ほんと、よく気の利くリーダー様だ。アンが惚れる理由も分か……いや、認めん!





今だに現実を受け入れずに、アンの側に座って時間を潰していると、ジャニーが俺たちに声をかけてきた。





「今の間に、これからの行動を伝えておくぞ!」






こいつ、平然と来やがって!


しっかし……確かに凱旋をするというのは聞いたけど、それ以上のことは何も聞いていなかったな。





そんなことを思いながらジャニーに視点を飛ばす。その目が自然と鋭くなってしまうのは仕方ないだろう。
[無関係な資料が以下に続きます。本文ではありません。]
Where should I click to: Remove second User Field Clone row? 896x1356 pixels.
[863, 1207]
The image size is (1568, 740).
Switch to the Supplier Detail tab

「おいおい、さっきからなにをそんなに怒ってるんだ?」




そんなことを言いながらも、ジャニーは俺の威嚇に臆することなく説明を始める。





「まず、アン殿には荷台に積んだドラゴンの上に乗ってもらう! 獲物を倒した者がその上に乗って凱旋するというのがこの街の凱旋なんだ!」





郷に入っては郷に従えというが、それは危険すぎないか?





「それに俺が同伴することは不可能なのか?」




俺はこれでも防御力だけは折り紙つきだ。側にいることができるなら、いざという時に守れるんだが……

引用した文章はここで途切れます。